An Odd Polish Primer On The Upcoming EU Presidency

It was a rather bizarre video-conference in the European Parliament today with Polish opposition leader Jaroslaw Kaczynski, chairman of the Law and Justice Party.

In a direct link from Warsaw, the former prime minister was supposed to talk about his views of Poland’s upcoming EU Presidency, which starts on July 1. But in fact, it dealt almost exclusively with another point on the agenda: a white paper presented today by his party on the Smolensk air crash that killed his twin brother, President Lech Kaczynski, and 95 other prominent Poles.

The Russian report that was published in January, which blamed Poland’s air force chief for pressuring the crew to land despite bad weather, was dismissed, not surprisingly.

Antoni Macierewicz, a former minister in Kaczynski’s government who headed the parliamentary team investigating the causes of the crash, then concluded simply that responsibility for the events falls, above all, on the Russian side.

And then Macierewicz spent the next hour presenting alleged evidence from the 20-chapter report to support that conclusion: After the presidential plane had undergone repairs in Russia, it had a couple of serious breakdowns. Russia provided the Poles with the wrong approach charts for Smolensk airport.

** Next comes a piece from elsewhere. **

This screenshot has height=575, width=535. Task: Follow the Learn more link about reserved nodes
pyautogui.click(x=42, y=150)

They also failed to deliver the required meteorological data to the Polish side. The airport was poorly illuminated at the time of the crash, and, what’s worse, Russian air-traffic controllers “intentionally” gave erroneous meteorological data regarding visibility at the airport.

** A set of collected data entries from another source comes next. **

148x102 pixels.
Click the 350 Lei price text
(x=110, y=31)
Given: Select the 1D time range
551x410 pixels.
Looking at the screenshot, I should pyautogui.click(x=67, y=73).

However, the most damaging accusations were all the things that the Russians allegedly did after the crash. They destroyed the wreckage of the plane; the autopsies of the victims were falsified; the testimonies of flight controllers that were unfavorable to the Russian side were omitted; and the black-box recordings were tampered with and did not contain 17 crucial seconds of discussion from the cockpit.

Only after Macierewicz’s excessive finger-pointing did Kaczynski present his view of the current Polish government’s priorities for its EU Presidency.

“They could have been more ambitious,” was his conclusion.